Saturday, 8 January 2011

Should labour councillors refuse to implement cuts?


I know that there have been petitions calling on Labour councillors to join with trade unions and community groups to fight the cuts [1] which presents an interesting question: should the anti-cuts movement call on Labour councillors to refuse to implement cuts?

The issue raises historical examples where Labour councillors have been pushed by local campaigns to oppose cuts in defiance of the law, the most famous example being Poplar in the early 1920s resulting in the jailing of 30 labour councillors for six weeks after these councillors funded services by refusing to pay general rates to London-wide services [2].

The argument in opposition to comparisons of this kind is that councillors have to set a legal budget, or the council’s designated section 151 officer - who has the role of overseeing council budgets - will do so. Better that labour councillors make ‘humane cuts’ than they be enforced ‘inhumanely’ by the section 151 officers [3].

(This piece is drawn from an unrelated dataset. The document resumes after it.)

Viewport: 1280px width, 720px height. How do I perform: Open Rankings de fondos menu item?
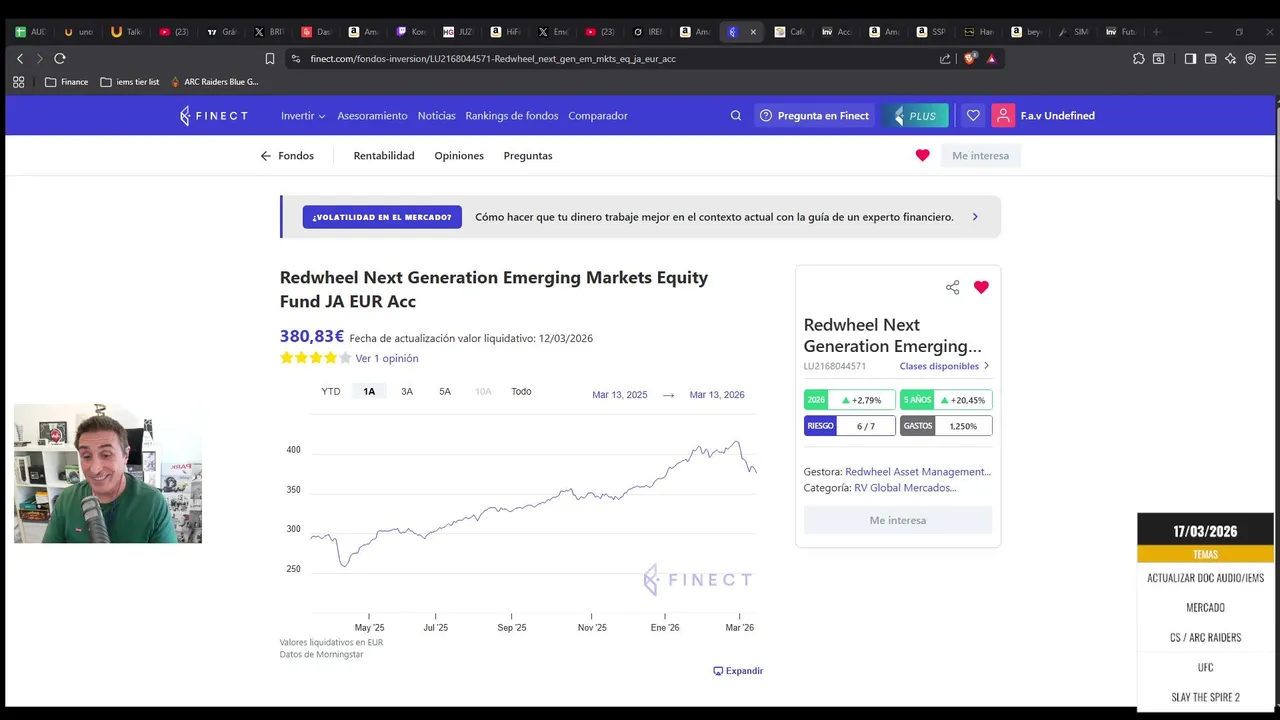(x=512, y=116)
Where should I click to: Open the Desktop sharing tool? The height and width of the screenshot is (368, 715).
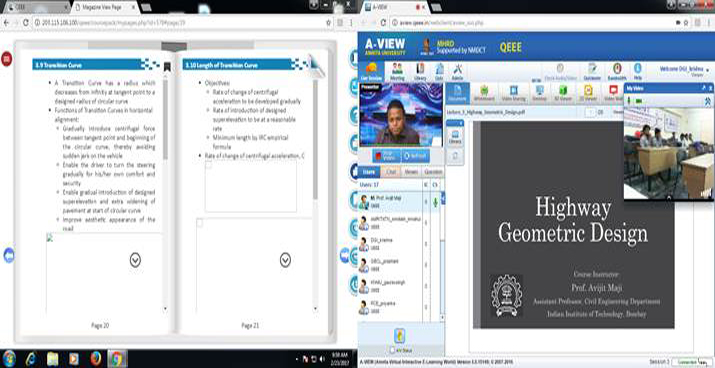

This raises a question about the kind of movement that can fight and win this battle, how should the movement orientate itself? Adopting Neil Kinnock’s “dented sheild” policy of implementing cuts (however partial) or militant and law-defying tactics like occupations, walkouts and the refusal to implement cuts to break the Con-Dem government?

A militant movement involving Labour Councillors refusing to acquiesce to cuts would show a weak government forced to enact policy via unelected officials while highlighting the shallow nature of 'democracy' within Capitalist society and the role of the state in enforcing cuts in the complete absence of any popular mandate.

We should have no illusions that such a movement won't be met with opposition from the Labour Party leadership, in Poplar when George Lansbury opposed the government policy in Poplar the Labour Party denounced him while Kinnock condemned the advocates of mass non-payment of the poll tax as ‘Toytown revolutionaries’. The anti-cuts movement must however provide a space which is open to Labour councillors who refuse to implement cuts while condmening the implementation of cuts from wherever they originate.